図書室の海

本好きの感想ブログ

あなたの恋人、強奪します。- 泥棒猫ヒナコの事件簿

泥棒猫ヒナコの事件簿
永嶋恵美 著

表紙デザインや挿絵は大事。作品の印象を決めかねないくらい大事。(本当に大事なので2回言う)
なのに!! 装丁は新装版、改訂版と銘打って変更されるときがある。前出の『十二国記』も講談社文庫で読者層を大人へ対象としたときに挿絵が全部なくなった。味気ない表紙だった。
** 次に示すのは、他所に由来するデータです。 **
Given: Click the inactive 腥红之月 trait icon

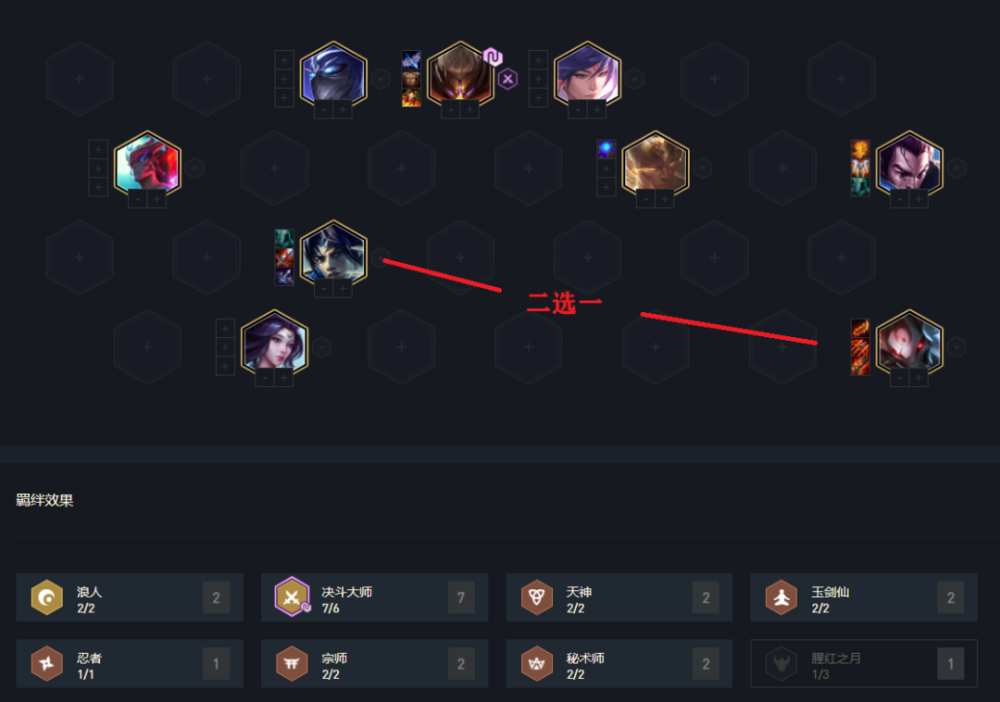Looking at the screenshot, I should (x=781, y=664).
より良く変わるんならいいんだが、大抵期待を超えずに終わる。
この『泥棒猫ヒナコの事件簿』シリーズもそう。特にヒナコさん。残念でならない。
そしてさらに残念なことに徳間書店さんのこの作品は「版元ドットコム」にも書影がない。なので小さいけど商品リンク画像で。トップ画像が初版のもの、下の画像が新装版。

相手でなく、自分の恋人を強奪…?

何がきっかけだったのか忘れたけど、何気なく手にとって読んだ。たぶん、表紙の絵とタイトルのインパクトかな。
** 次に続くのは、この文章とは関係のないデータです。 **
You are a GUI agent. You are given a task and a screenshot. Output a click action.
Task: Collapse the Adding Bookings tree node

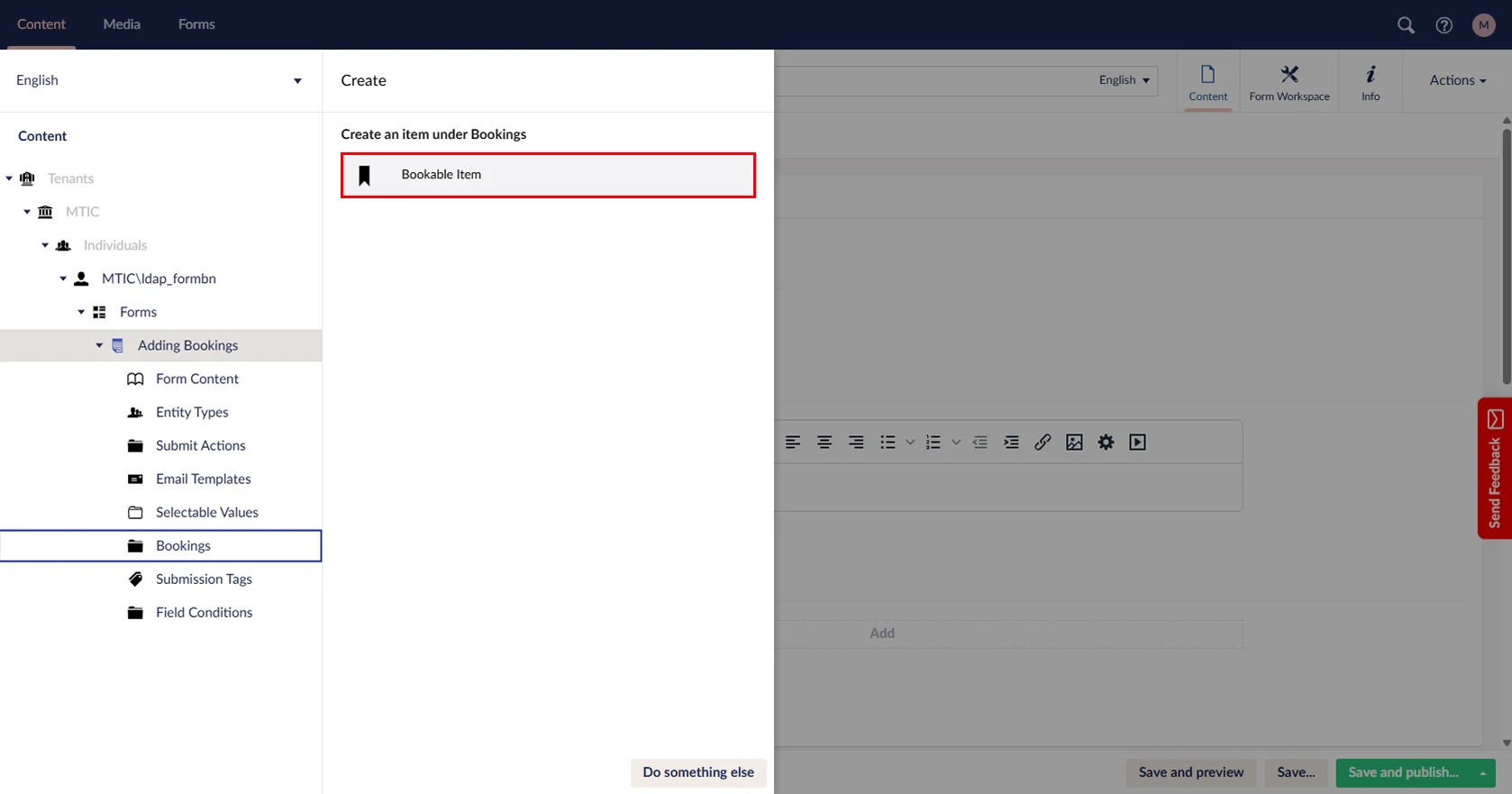pos(99,345)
暴力をふるうようになった恋人と別れたい(「泥棒猫貸します」)。人のものを何でも欲しがる女ともだちに取られた恋人、二人を別れさせたい(「九官鳥にご用心」)。さまざまな状況で、つらい目にあっている女たちの目に飛び込んできた「あなたの恋人、友達のカレシ、強奪して差し上げます」という怪しげな広告。依頼され、男たちを強奪していく“泥棒猫”こと皆実雛子の妙技と活躍を描く六篇の連作ミステリ。

そして第1作目を読んだ時の爽快感、読後感のよさ。
持ち込まれる男女トラブルを「どうやって解決するんだろう」と興味津々。切れ味鋭くヒナコさんが立ち回る小気味よさ。
なろう用語で言う「ざまぁ*1」とまではいかないものの、懲らしめられたりするのでスッキリとしていて後味の悪さがないのかも。

ポイントは「"あなたの"恋人を強奪」ってこと。依頼主の恋人を強奪するんだよね。恋敵の恋人を奪い取ってもらうわけではないのが面白いところ。

「ヒナコさん、そこまでするのか…」って思うところもあるが、この辺はヒナコさんのバックグラウンドにも関わりそうでもある。(ちなみに、最新作でもそこは明かされていない)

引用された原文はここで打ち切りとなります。